- [What the task requires]:
Please report every line of the records below that contains the word "width", copying each such line in full. Case counts when matching.

- [Provided material]:

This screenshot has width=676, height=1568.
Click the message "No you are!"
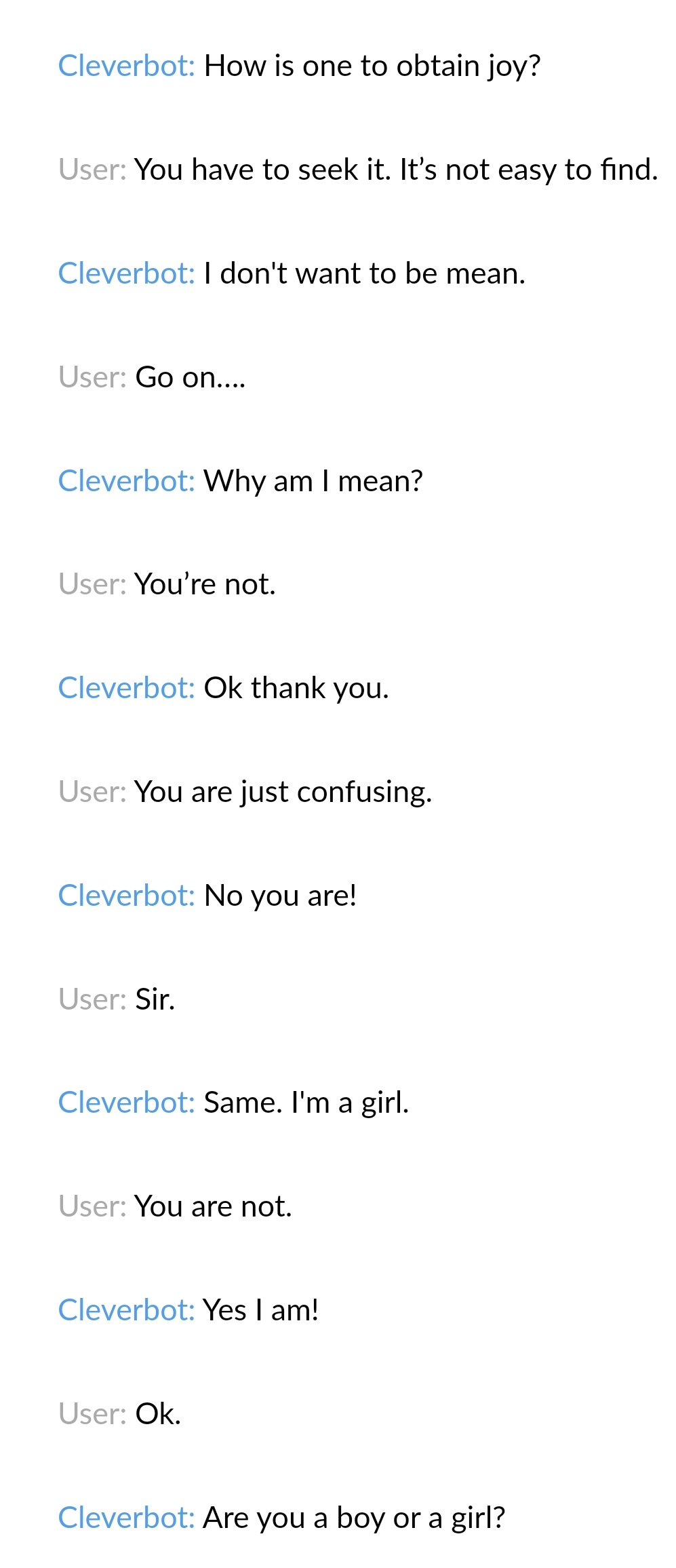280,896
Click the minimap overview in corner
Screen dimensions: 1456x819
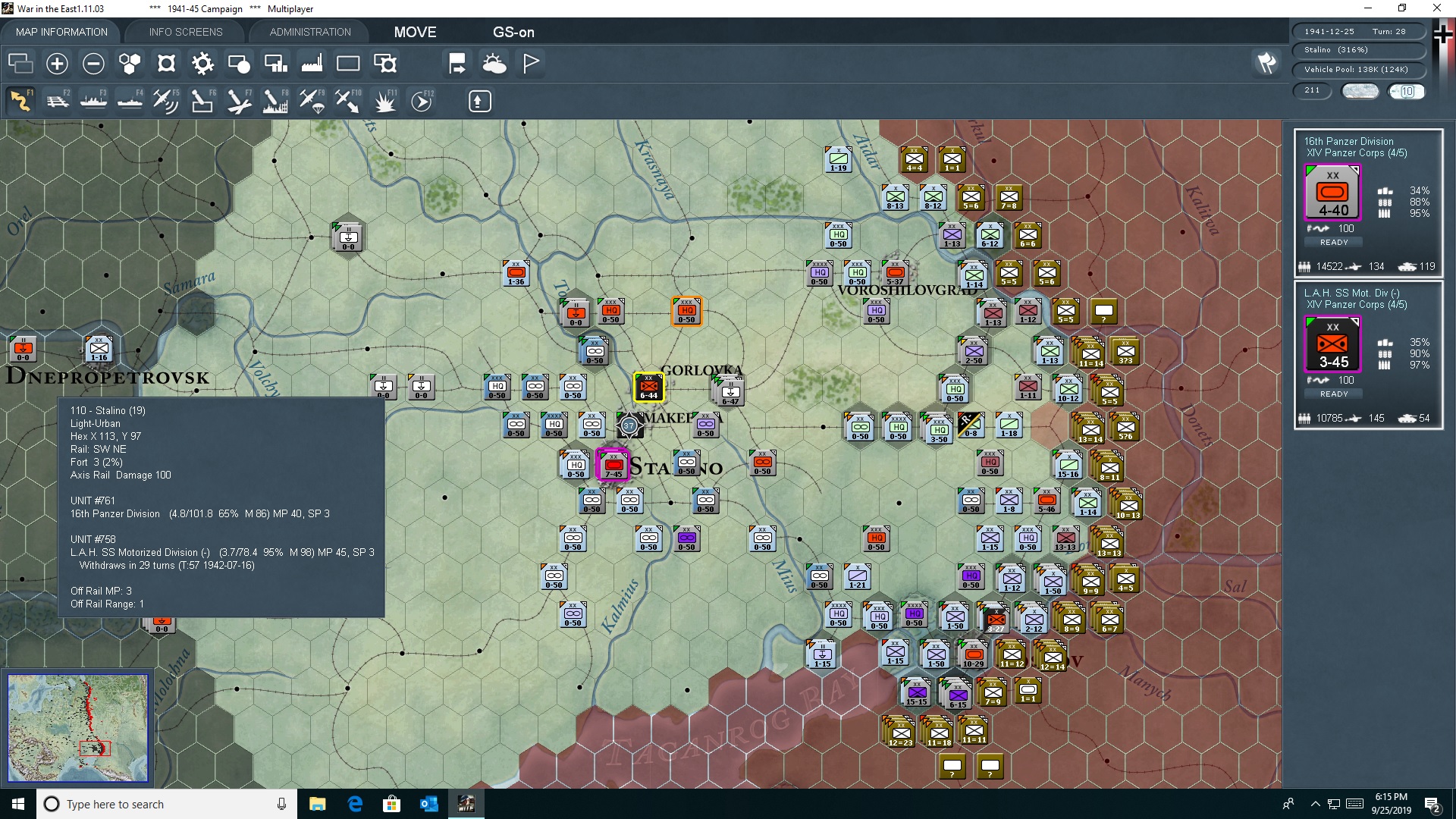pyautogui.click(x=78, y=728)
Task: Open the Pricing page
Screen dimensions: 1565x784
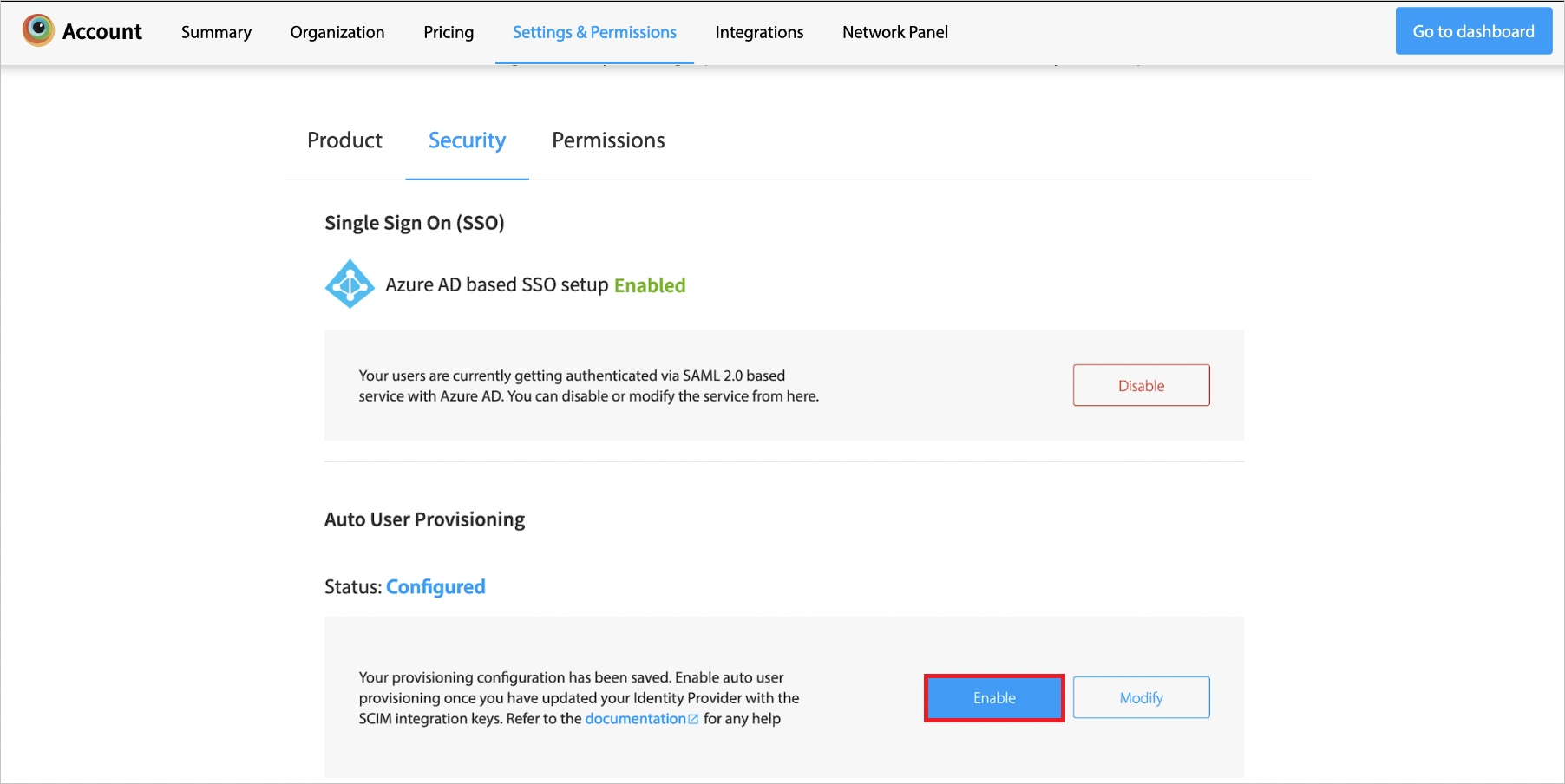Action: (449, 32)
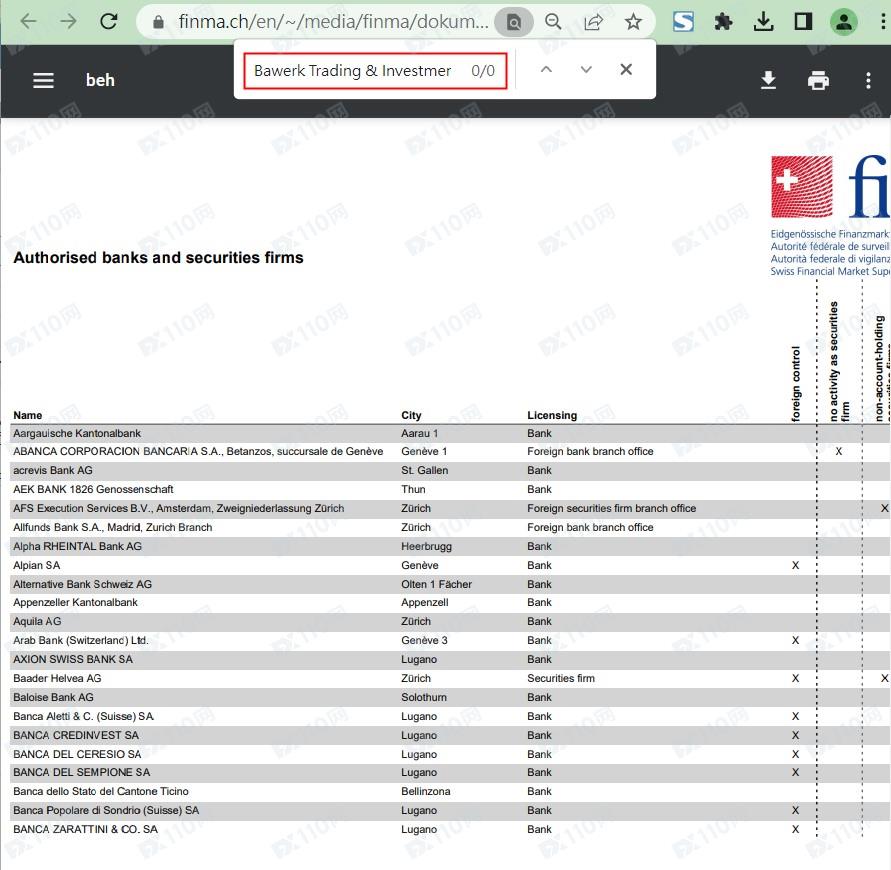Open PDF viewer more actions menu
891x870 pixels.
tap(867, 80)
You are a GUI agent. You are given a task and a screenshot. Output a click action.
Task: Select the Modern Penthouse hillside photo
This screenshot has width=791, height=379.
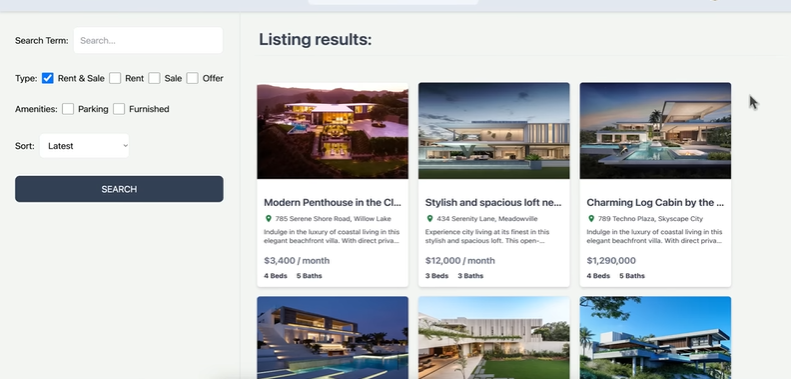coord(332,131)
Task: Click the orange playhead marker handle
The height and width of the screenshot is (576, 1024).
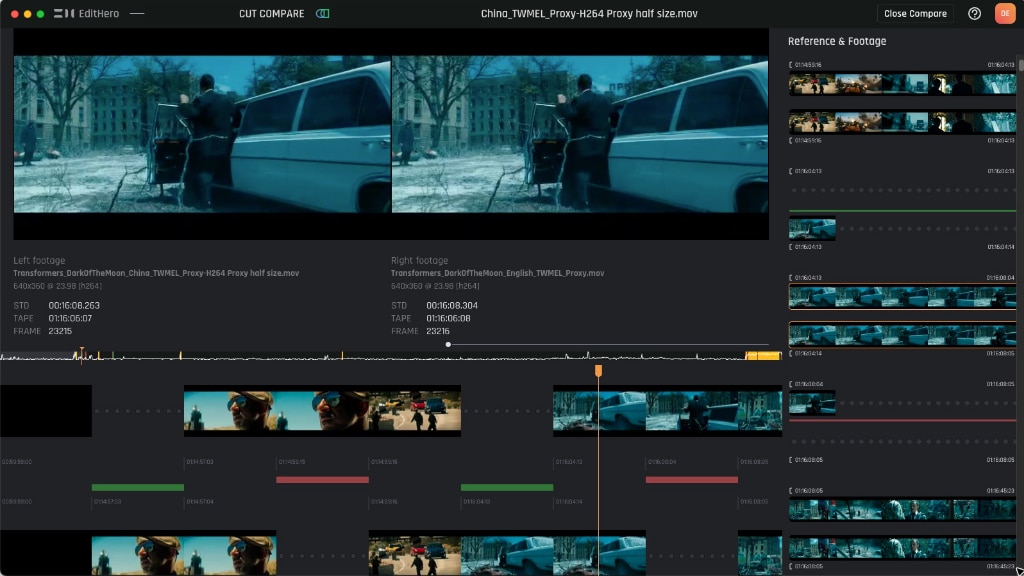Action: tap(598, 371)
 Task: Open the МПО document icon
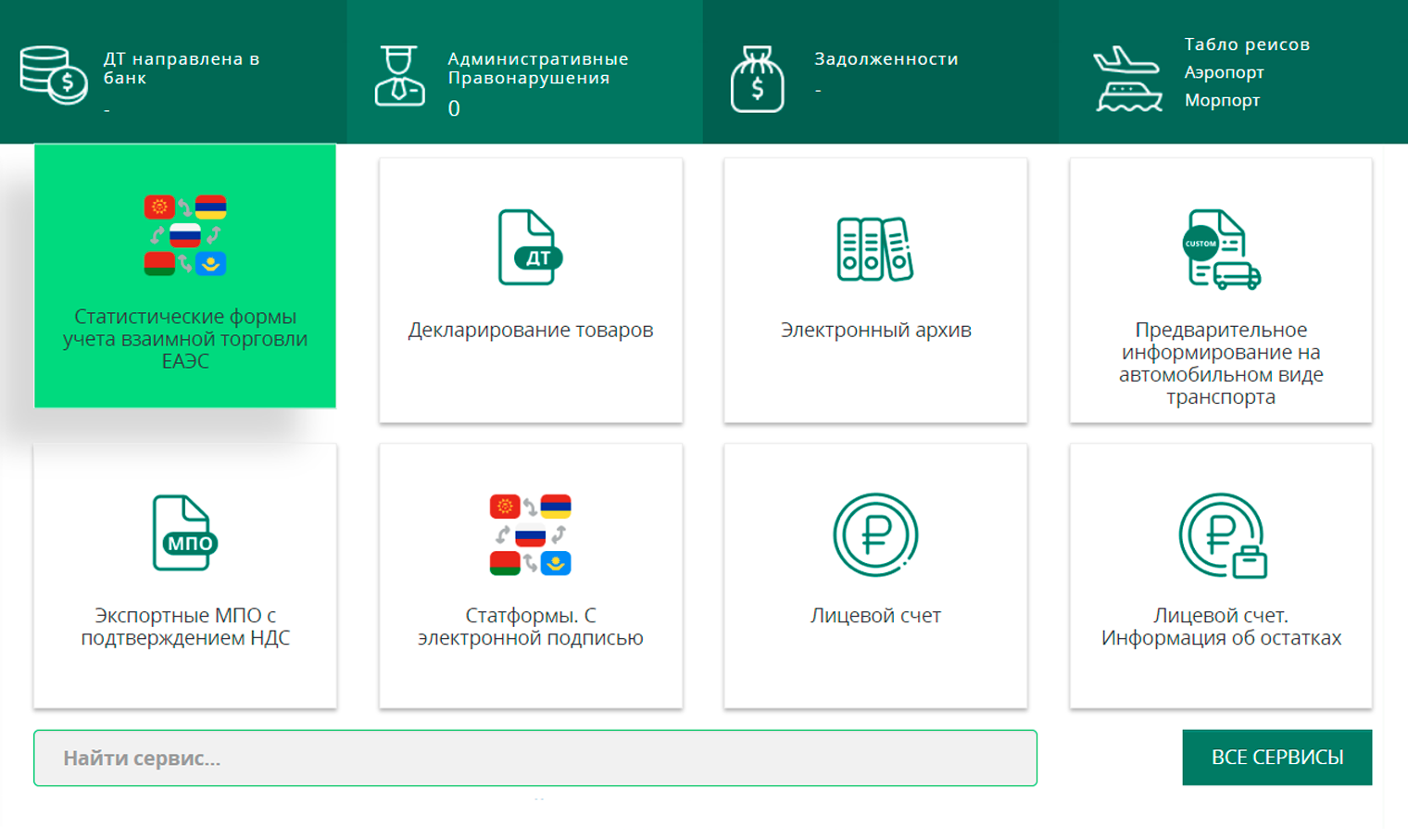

- [Result of this task]:
This screenshot has width=676, height=1568.
This screenshot has width=791, height=379.
The height and width of the screenshot is (576, 1024).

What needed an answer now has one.